Hello friend,
Assuming that your metabolites have been normalised to the Z-scale and/or are logged (and thus follow a normal distribution), you can just run a binary logistic regression model:
First, get your data in this format:
MyData
Group Metab1 Metab2 Metab3 Metab3
Sample 1 WT 11.39 10.62 9.75 10.34
Sample 2 WT 10.16 8.63 8.68 9.08
Sample 3 WT 9.29 10.24 9.89 10.11
Sample 4 KO 11.53 9.22 9.35 9.13
Sample 5 KO 8.35 10.62 10.25 10.01
Sample 6 KO 11.71 10.43 8.87 9.44
...
Then, set your Group
variable as factors and specify WT as the reference level:
MyData$Group <- factor(MyData$Group, levels=c("WT","KO"))
Then, I would check each metabolite independently in the logistic regression modelling:
glm(Group ~ Metab1, family="binomial")
glm(Group ~ Metab2, family="binomial")
et cetera
Model p-values, estimates (indicates which way the metabolite expression goes in KO vs WT) / coefficients can be extracted via the summary()
funcion applied to the model object. You can also perform Chi-squared ANOVA via anova(MyModel, test="Chisq")

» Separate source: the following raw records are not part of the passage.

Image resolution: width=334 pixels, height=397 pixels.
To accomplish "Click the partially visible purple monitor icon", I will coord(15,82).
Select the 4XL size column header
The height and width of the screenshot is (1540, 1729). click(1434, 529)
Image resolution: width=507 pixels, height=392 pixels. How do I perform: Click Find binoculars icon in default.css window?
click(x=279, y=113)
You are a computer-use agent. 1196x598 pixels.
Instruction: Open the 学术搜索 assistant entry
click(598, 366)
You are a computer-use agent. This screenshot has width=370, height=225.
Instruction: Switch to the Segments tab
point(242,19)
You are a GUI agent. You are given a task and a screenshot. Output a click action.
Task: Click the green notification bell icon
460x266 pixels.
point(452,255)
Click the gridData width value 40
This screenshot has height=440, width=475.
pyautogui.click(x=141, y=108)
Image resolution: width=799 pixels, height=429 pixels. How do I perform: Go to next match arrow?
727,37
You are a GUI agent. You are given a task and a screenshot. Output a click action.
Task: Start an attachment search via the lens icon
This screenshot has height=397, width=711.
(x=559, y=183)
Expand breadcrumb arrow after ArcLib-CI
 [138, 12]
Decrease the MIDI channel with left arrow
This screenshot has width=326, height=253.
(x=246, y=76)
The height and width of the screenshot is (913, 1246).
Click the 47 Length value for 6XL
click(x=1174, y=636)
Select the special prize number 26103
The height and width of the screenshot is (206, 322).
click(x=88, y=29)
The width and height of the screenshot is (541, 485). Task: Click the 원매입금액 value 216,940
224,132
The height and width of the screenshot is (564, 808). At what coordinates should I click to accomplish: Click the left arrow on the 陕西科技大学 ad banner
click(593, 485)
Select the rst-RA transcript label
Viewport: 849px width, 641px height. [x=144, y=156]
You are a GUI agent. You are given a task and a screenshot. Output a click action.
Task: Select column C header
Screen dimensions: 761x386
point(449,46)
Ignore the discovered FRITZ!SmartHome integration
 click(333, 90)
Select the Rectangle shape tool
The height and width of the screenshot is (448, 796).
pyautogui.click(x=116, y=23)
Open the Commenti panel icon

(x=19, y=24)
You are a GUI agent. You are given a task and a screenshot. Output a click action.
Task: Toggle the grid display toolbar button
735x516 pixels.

You can set this up as a loop: Question about generalized linear model fitting
---------------------------------
If your aim is to identify a panel of predictors, then, from the results of the above, select the metabolites that are statistically significant and then you will have to perform further test statistics on these to gauge their 'predictive' strength. For example, see:
You can also just do a penalised regression with all metabolites at the same time using the lasso, elastic-net, or ridge penalty: A: How to exclude some of breast cancer subtypes just by looking at gene expressio
Kevin
If you have two groups, have you considered a t-test?
my data is something like this...i mean my number of observation in WT is more than in knockout...would you suggest me to go for t test...
There is no need for the two groups to be the same size for a t-test.
okay but these are not independent upto my understanding because for the im taking the knock out of the same gene which im studying am i correct, if yes then i shall go for Paired t-Test isn;t it?